For more options, visit https://groups.google.com/d/optout.

The PHP client (and other clients other than Java) is (are) new to me!! Any
speed difference vs using http to localhost? I would assume that is one
major purpose for it.

On Saturday, February 28, 2015 at 9:29:48 AM UTC-8, David Pilato wrote:

Jorg is correct.

About PHP, have a look at PHP client.
This page could help:
Elasticsearch Platform — Find real-time answers at scale | Elastic

--
David Pilato | Technical Advocate | Elasticsearch.com
http://Elasticsearch.com

@dadoonet https://twitter.com/dadoonet | @elasticsearchfr
https://twitter.com/elasticsearchfr | @scrutmydocs
https://twitter.com/scrutmydocs

Le 28 févr. 2015 à 18:17, Dennis <gea...@gmail.com <javascript:>> a écrit
:

So David, can you comment on Jorg's assertion that the Java API takes care
of node failures and node additions?

I plan on using PHP and http(s) on the local network. Tell me if I am
correct, but I probably will have to:
A/ use a unicast list
B/ have to write some kind of daemon or cron based script that will query
st the list and if there's a failure, kill the old node and restart a new
one at the same network host name and IP

On Saturday, February 28, 2015 at 12:41:13 AM UTC-8, David Pilato wrote:

Default value for replication is sync.

Elasticsearch Platform — Find real-time answers at scale | Elastic

Write consistency set to Quorum is something else here.
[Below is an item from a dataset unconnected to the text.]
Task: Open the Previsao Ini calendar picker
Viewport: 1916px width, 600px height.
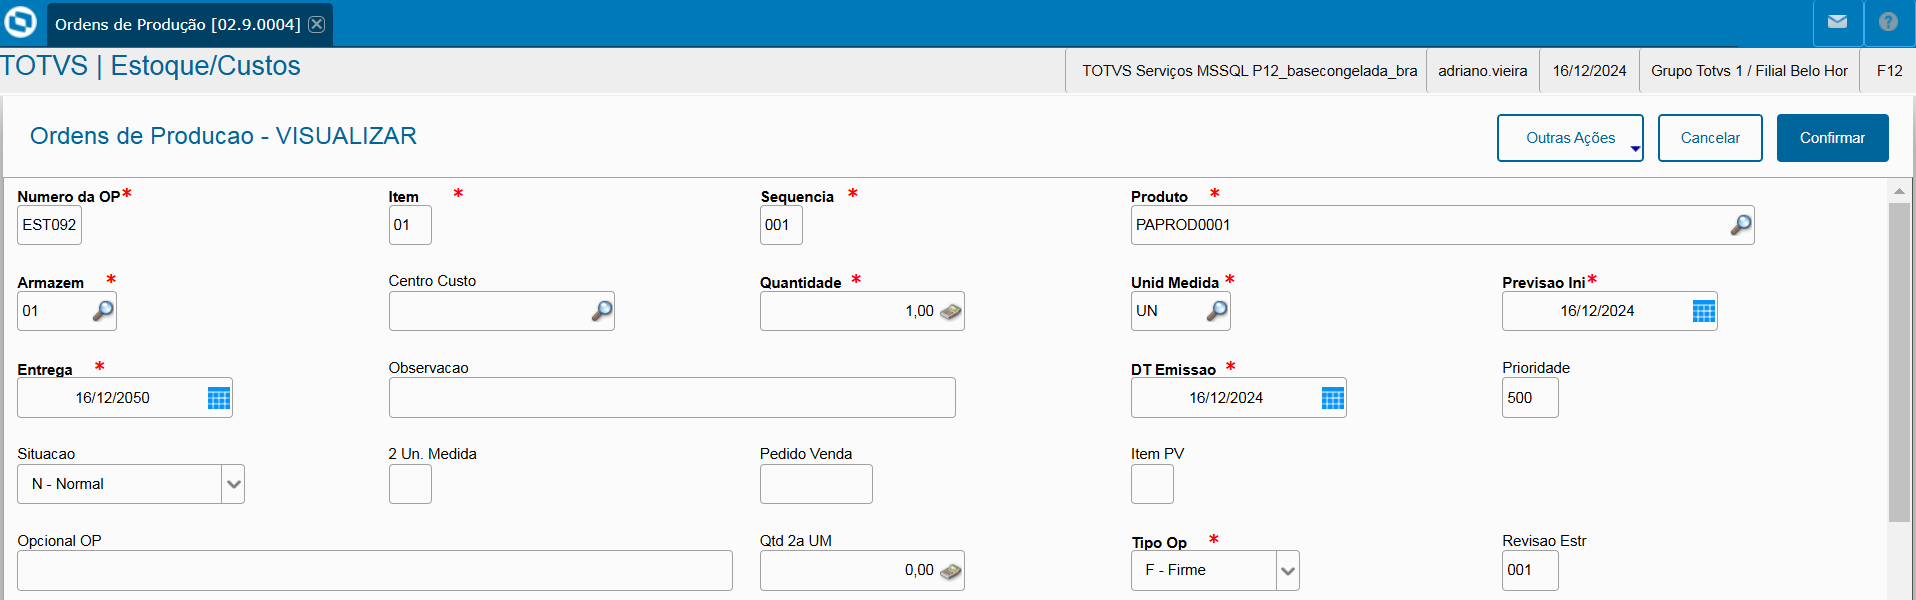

By default, the
node that get the index request will accept or reject the request depending
on the number of primary+replica available for a shard. Default to quorum
but with an exception for a one replica only.
It means that if you set 3 replicas, and have only 1 replica allocated,
your cluster will reject the index request.

Details here:
Elasticsearch Platform — Find real-time answers at scale | Elastic

David

Le 28 févr. 2015 à 09:19, "joerg...@gmail.com" joerg...@gmail.com a
écrit :

There are several misunderstandings.

For the Java API, there is node discovery, and a fault detection
mechanism, which sends pings (heartbeats) each five seconds. When a node
dies, clients are aware of it, and do no longer use faulty nodes. New nodes
are added automatically, this is called "sniff mode" (can be disabled).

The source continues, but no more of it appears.